GOAL A
From the Carol Bernstein interview, transcribe the passage between "Mary E. Garrett" and "think about memory?", inclusive.
GOAL B
Answer these questions using the Carol Bernstein interview:
(i) At which university did Carol Bernstein earn her Ph.D.?
(ii) In what year was the conference on cultural memory held in the Adirondack mountains?
(iii) For which publication was Philip Gourevitch reporting on Rwanda?

SOURCE DOCUMENT
Interview with Carol Bernstein








Mary E. Garrett Alumnae Professor of English and Professor of Comparative Literature

 

Carol Bernstein (Ph.D., Yale) specializes in the nineteenth century, teaching courses in Romantic and Victorian literature. She has published on the poetry of George Meredith, on the nineteenth century urban novel and on literary theory. Her teaching reflects her interest in the connections between literature, philosophy and psychoanalysis; her courses examine a variety of modern critical theories. She is active in the program in Comparative Literature; among her courses cross-listed in the program is The Politics of Cultural Memory.

 

 

FH: - Could you remember the time when you started to think about memory?

 

Carol Bernstein- Yes. It was in 1995, and a German friend and colleague and I had organized a conference on cultural memory in a very odd place in the Adirondack mountains in New York and we had a group of people who were scholars in memory come from a number of places in the North East. But also we had two people from France and two from Germany. I can name them, for you if you want to know who they are. From Germany they were Lutz Niethammer and Borghard Knieger and from France, they were Robert Franck, and Henri... I'm forgetting his last name, but he's a major scholar in cultural memory and it will come to me soon... And then we had people like Jeffrey Harman, and Andreas Hussan and Barbie Zelizer. It was a wonderful group of people. And we also had Philip Gourevitch, who had just come from Rwanda and he was reporting on it for The New Yorker but he gave us a preview of the genocide that was happening there. The genocide had been the year before, but he had done some work into it, that was his cultural memory contribution. So that was the beginning of it.

PROVIDED RECORDS
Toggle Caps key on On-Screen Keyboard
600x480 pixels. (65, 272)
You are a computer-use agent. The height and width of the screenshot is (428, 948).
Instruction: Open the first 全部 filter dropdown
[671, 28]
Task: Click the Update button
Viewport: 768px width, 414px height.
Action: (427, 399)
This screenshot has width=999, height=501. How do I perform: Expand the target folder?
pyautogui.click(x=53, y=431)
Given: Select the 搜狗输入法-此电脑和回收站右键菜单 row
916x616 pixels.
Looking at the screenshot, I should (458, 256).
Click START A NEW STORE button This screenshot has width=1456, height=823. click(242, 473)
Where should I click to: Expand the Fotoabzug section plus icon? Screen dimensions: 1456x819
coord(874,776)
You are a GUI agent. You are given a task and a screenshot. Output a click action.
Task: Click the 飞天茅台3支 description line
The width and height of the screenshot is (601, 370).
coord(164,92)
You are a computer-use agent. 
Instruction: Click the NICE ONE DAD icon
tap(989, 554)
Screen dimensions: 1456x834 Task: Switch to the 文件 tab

FINISHED ANSWER A
Mary E. Garrett Alumnae Professor of English and Professor of Comparative Literature

 

Carol Bernstein (Ph.D., Yale) specializes in the nineteenth century, teaching courses in Romantic and Victorian literature. She has published on the poetry of George Meredith, on the nineteenth century urban novel and on literary theory. Her teaching reflects her interest in the connections between literature, philosophy and psychoanalysis; her courses examine a variety of modern critical theories. She is active in the program in Comparative Literature; among her courses cross-listed in the program is The Politics of Cultural Memory.

 

 

FH: - Could you remember the time when you started to think about memory?

FINISHED ANSWER B
(i) Yale
(ii) 1995
(iii) The New Yorker